[start of Extracted records]

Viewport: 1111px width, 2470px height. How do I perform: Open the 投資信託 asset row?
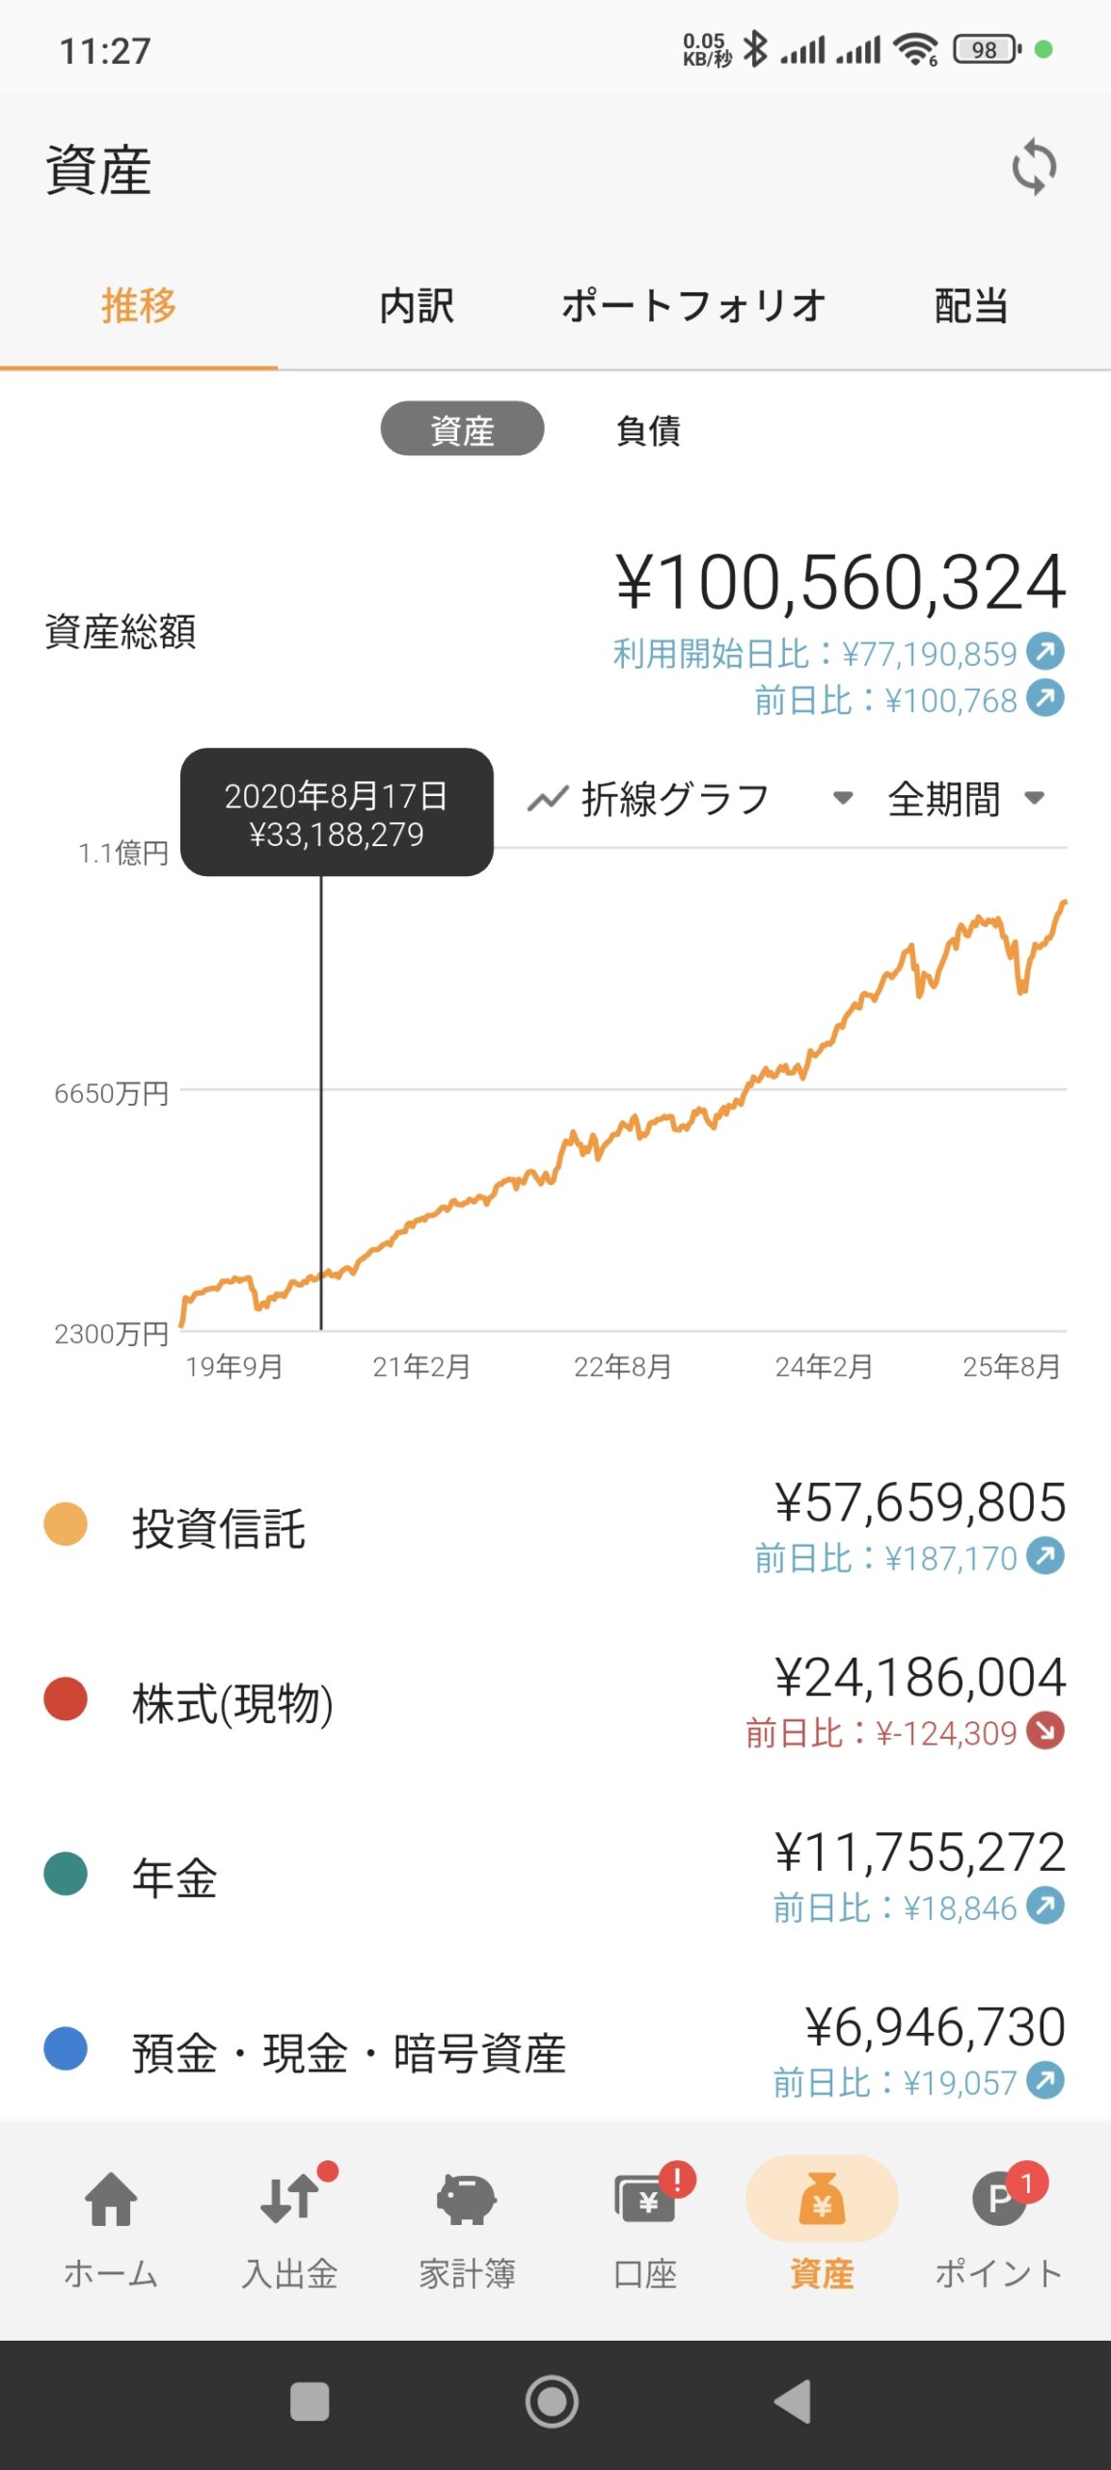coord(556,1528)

[end of Extracted records]
[start of Extracted records]

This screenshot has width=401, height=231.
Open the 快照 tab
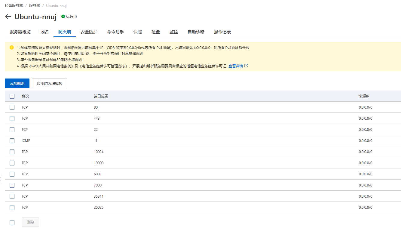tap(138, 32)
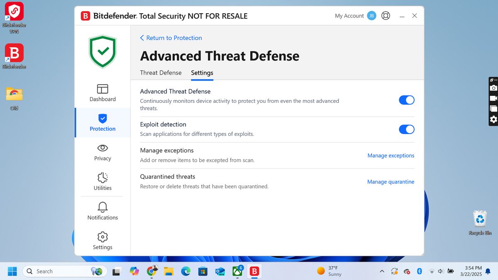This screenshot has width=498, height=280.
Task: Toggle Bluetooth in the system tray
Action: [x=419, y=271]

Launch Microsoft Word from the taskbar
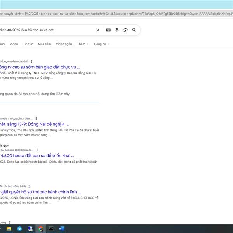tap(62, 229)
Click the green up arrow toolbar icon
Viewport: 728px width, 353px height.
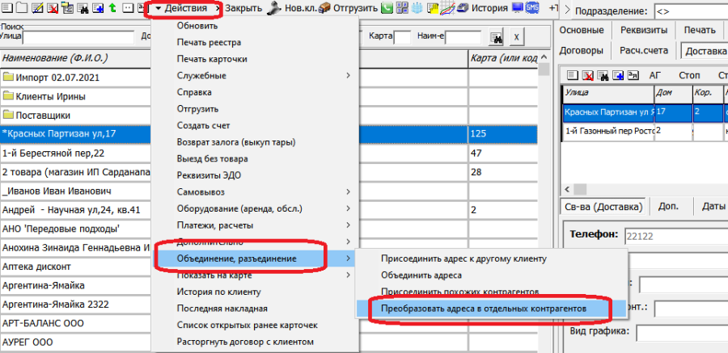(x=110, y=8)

[end of Extracted records]

Exercise instructions. Write the items as a two-column CSV, from the line that contains "Launch Microsoft Word from the taskbar" through the line that contains "(x=110, y=8)" (both ends included). Use the columns instruction and answer, with one row per item, each field in quotes, line breaks replaced by spaces, and the pictures left out.

Solution to the exercise.
instruction,answer
"Launch Microsoft Word from the taskbar","tap(62, 229)"
"Click the green up arrow toolbar icon Viewport: 728px width, 353px height.","(x=110, y=8)"